In Weekend 5 of the Sanet Seminar Series ePub, Bob and I address the subject of metacognition with regard to building (or in the case of ABI, re-building) a visual space world. In a nutshell, this approach requires the patient to self-critique performance. By that we mean it is important to engage in Socratic thinking, in which the patient is asked to reflect and comment not only on what they perceived, but how they went about achieving it. And equally if not more important, what they might try to do differently to achieve a different percept or outcome. The question remains at what age, or at what stage of development or rehabilitation, metacognition is best engaged – and how best to go about this.
Professor Fleming addresses components of this throughout his book, and brings it full circle in Chapter 11 titled Emulating Socrates: “We track uncertainty, monitor our actions, and continually update a model of our minds at work – allowing us to know when our memory or vision might be failing or to encode knowledge about our skills, abilities, and personalities … My lab has been working on developing training protocols that provide feedback not only on people’s performance, but also on their metacognition … However, we should be mindful that more substantial boosts in self-awareness may not be an unalloyed good.”
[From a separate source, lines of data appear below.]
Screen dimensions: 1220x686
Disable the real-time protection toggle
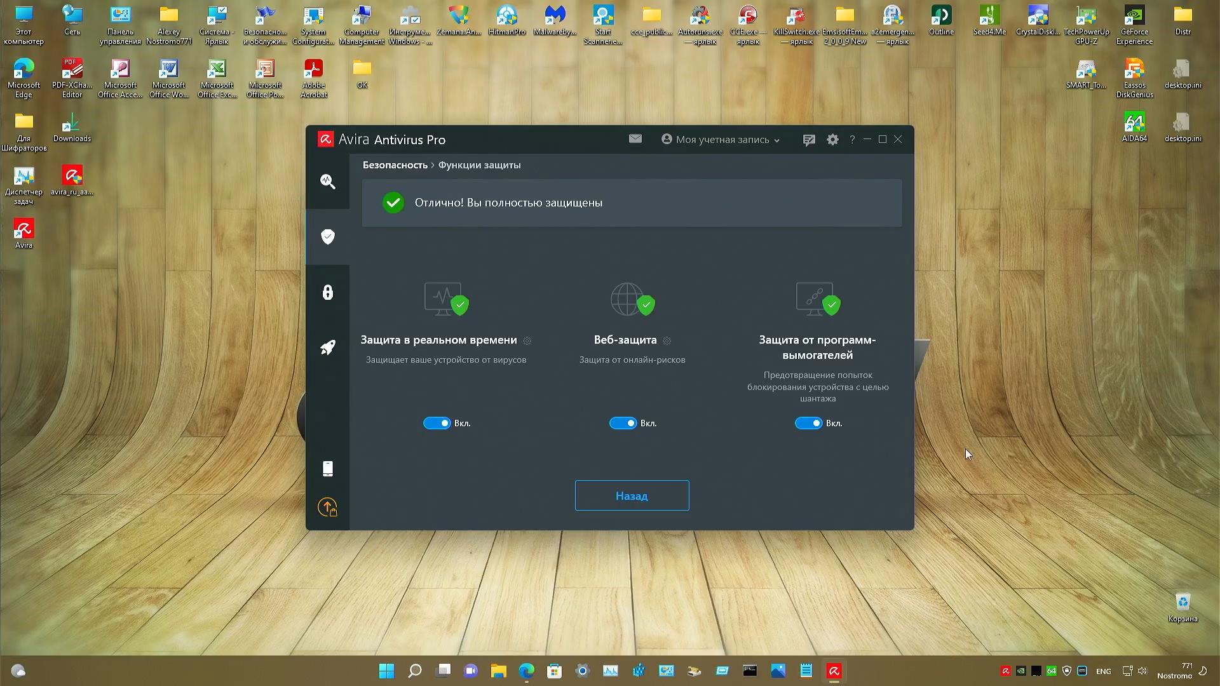click(x=437, y=422)
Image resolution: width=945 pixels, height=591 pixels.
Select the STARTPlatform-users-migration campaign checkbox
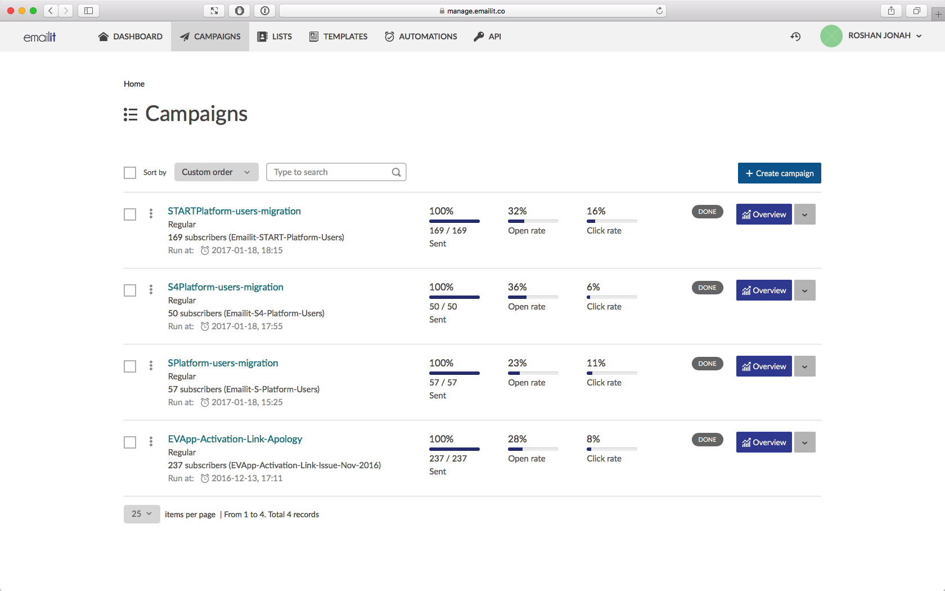tap(130, 214)
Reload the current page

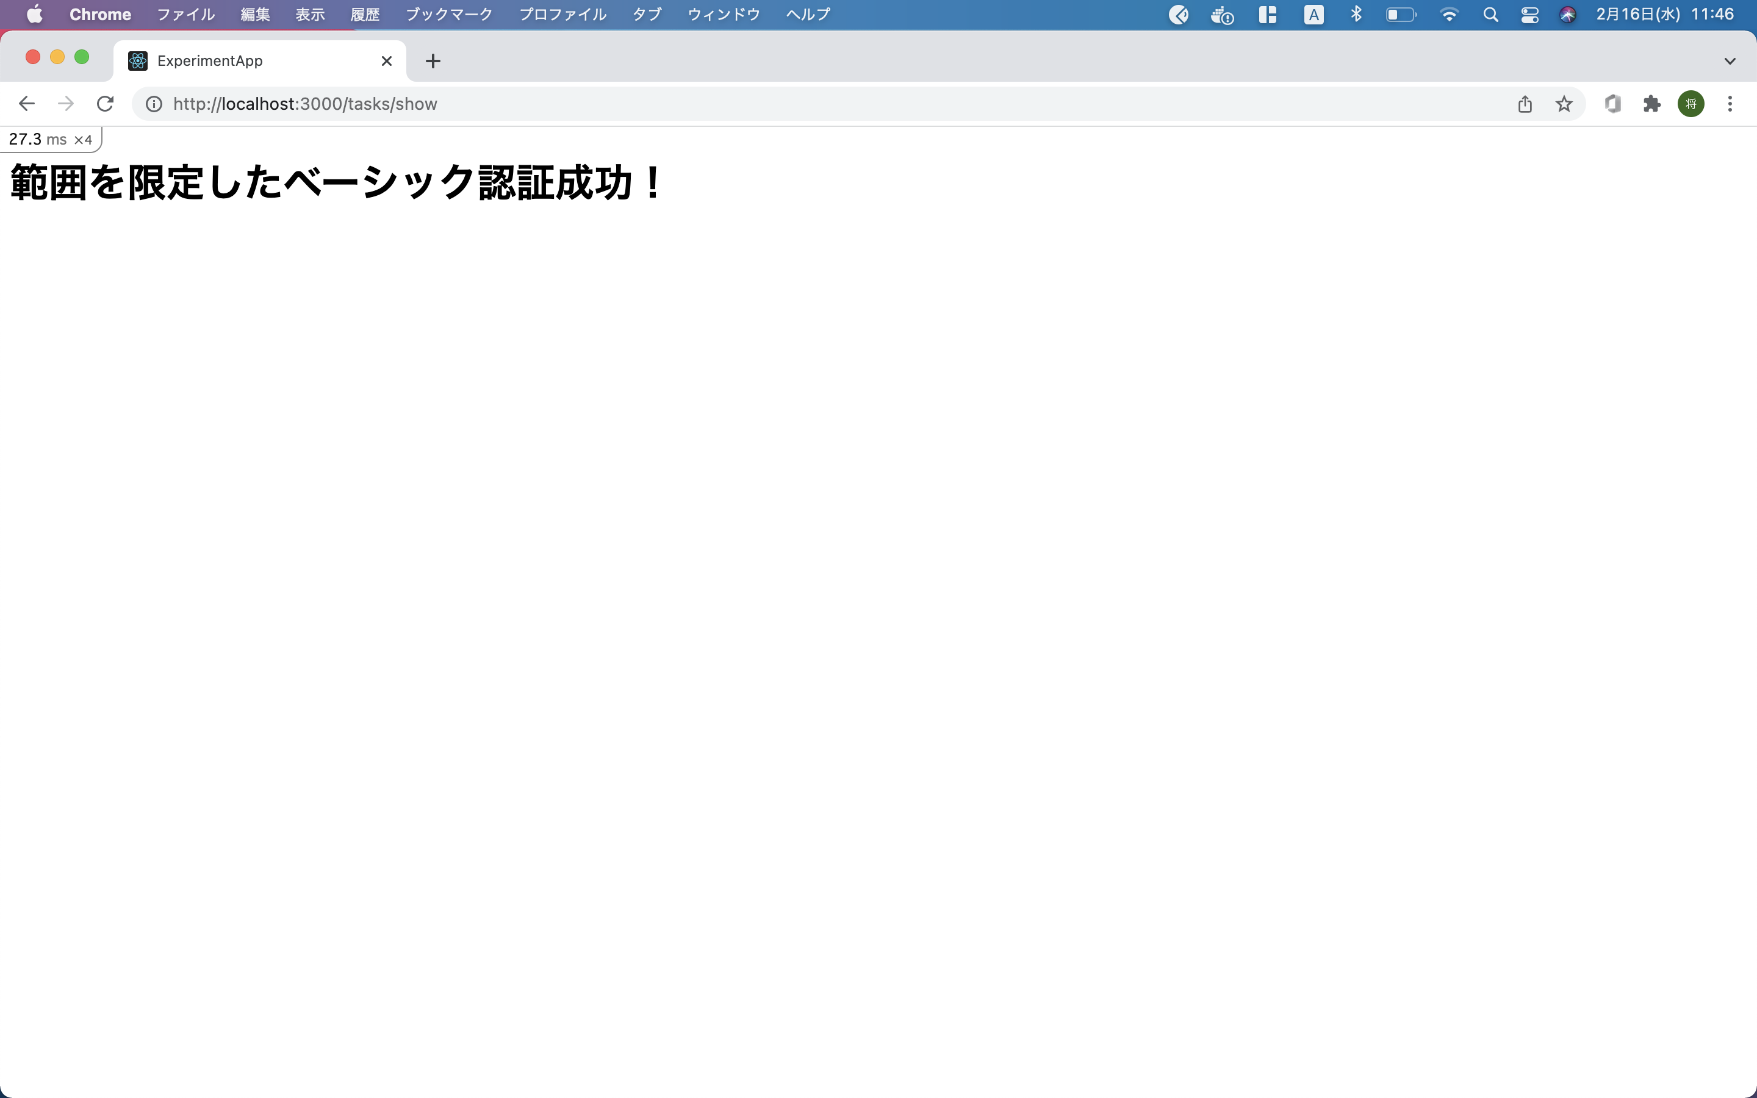[x=105, y=103]
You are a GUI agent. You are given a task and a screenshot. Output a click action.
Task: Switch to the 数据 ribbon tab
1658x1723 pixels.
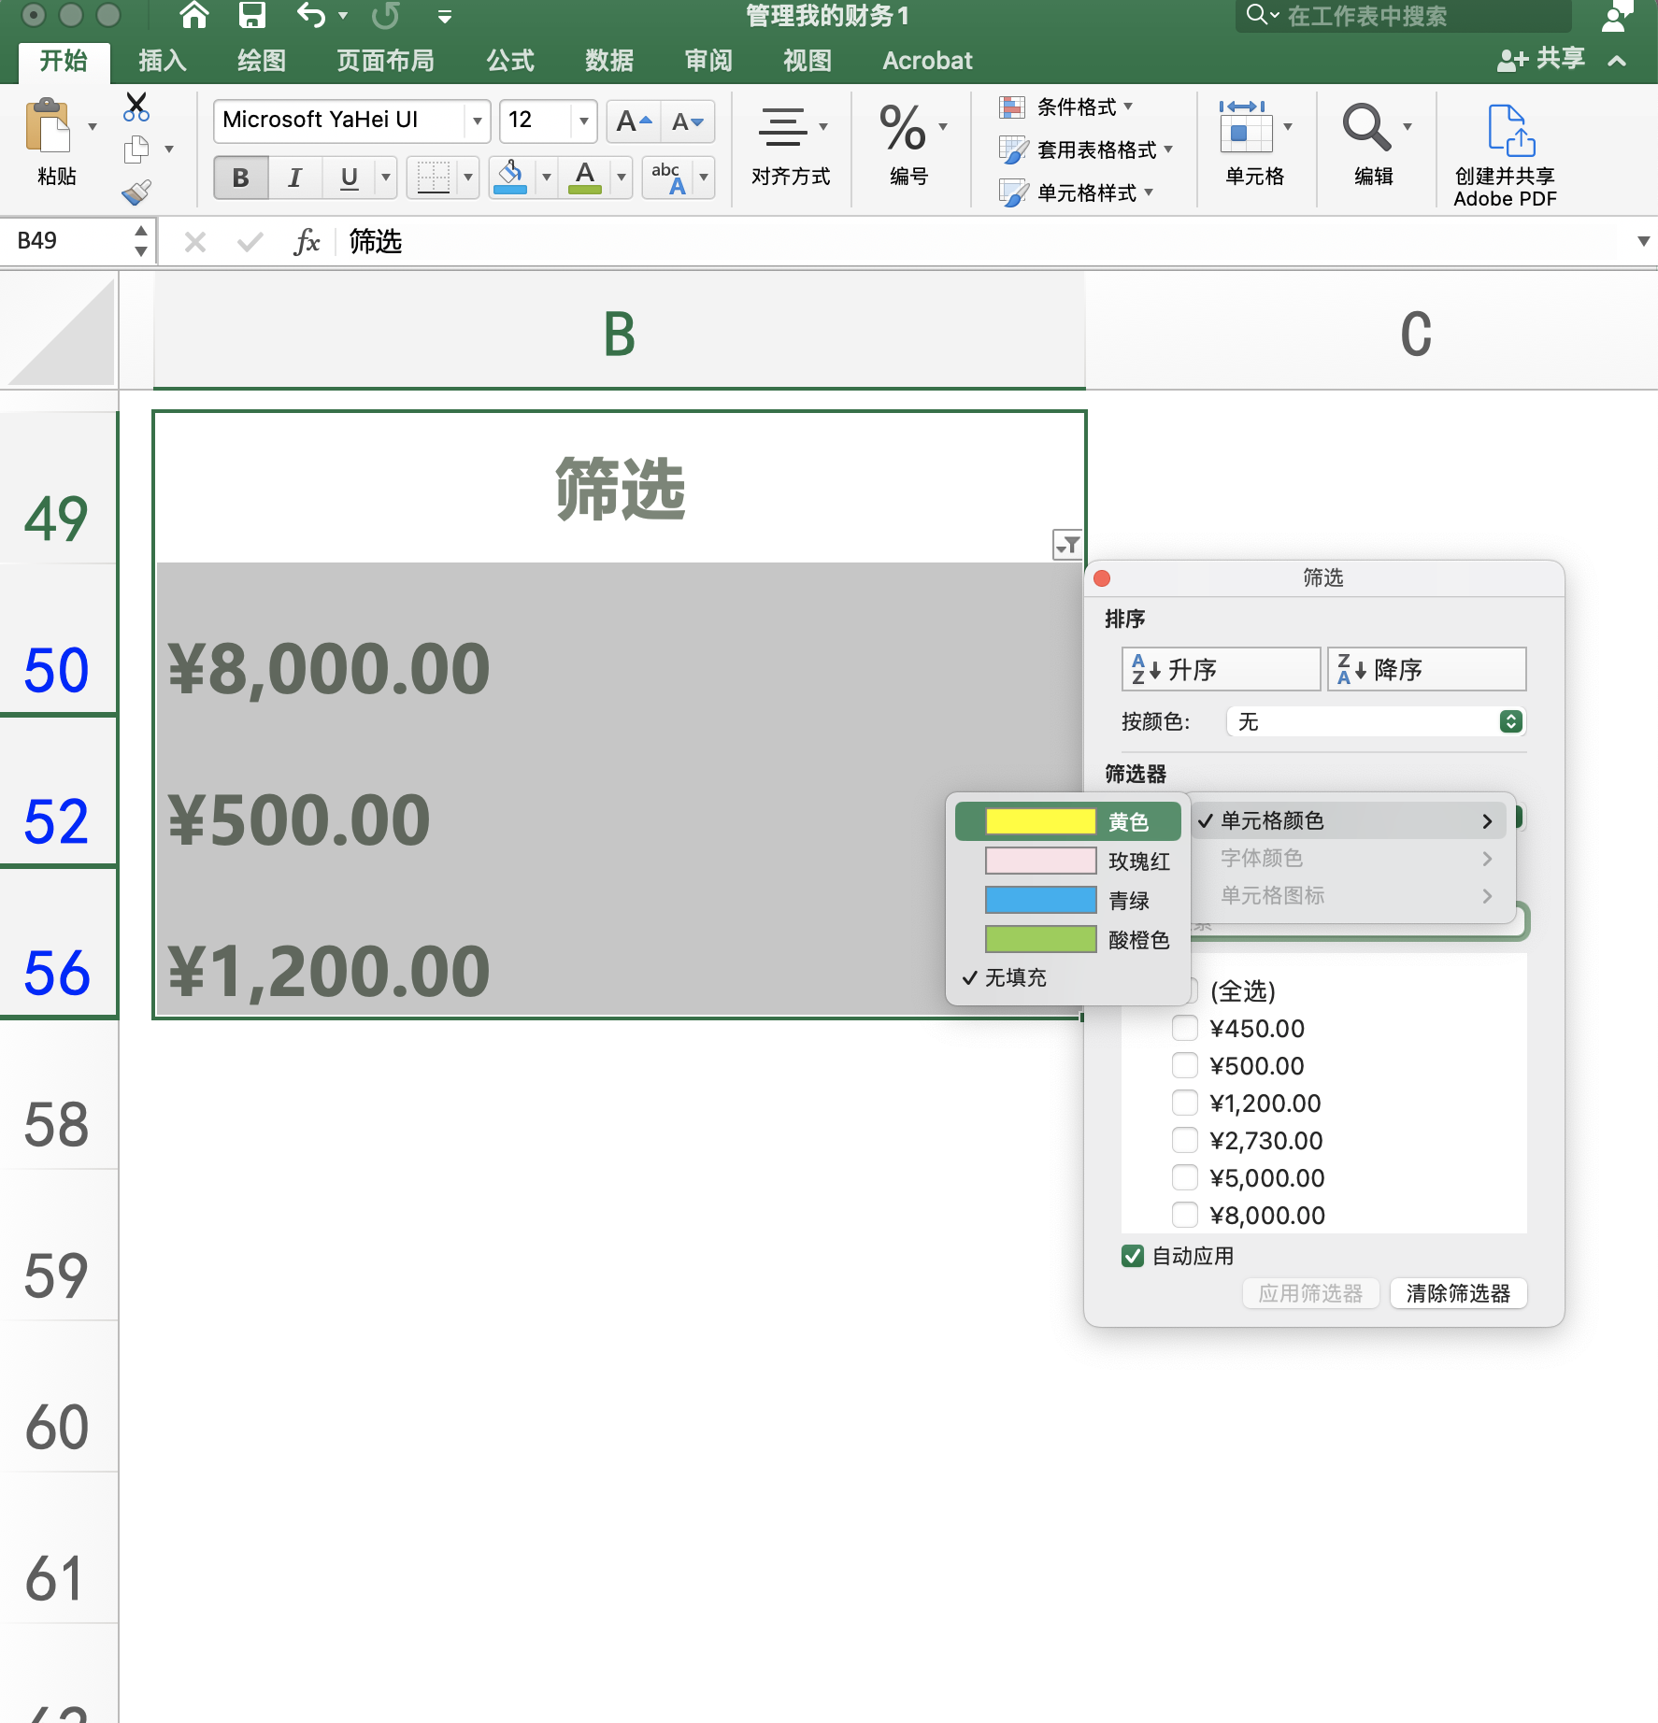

Professor Fleming continues: “Even in the otherwise healthy brain, we have seen that creating more realistic self-appraisals may have emotional downsides, and small doses of overconfidence may be useful for cultivating self-efficacy.” So the message here is that there is a delicate balance as to how and when the patient is positioned to benefit from metacognitive feedback or training. For example, pushing a child to reflect on his strategy at the wrong time, or too forcefully, may create unwanted anxiety. A child whose self-esteem is shot, and has an expectation of failure, may not be well-served for self-critique about the arrangement of attribute blocks. Another example is the patient with brain injury, whose private inner world is may not be best served by accessing and describing it. In Fleming’s terms, it overflows the capacity for report, resulting in what we might call sensory or emotional overload.
Metacognition therefore loops back to the delicate balance required in fixed vs. growth mindset that we covered a couple of years ago regarding rendering compassionate care.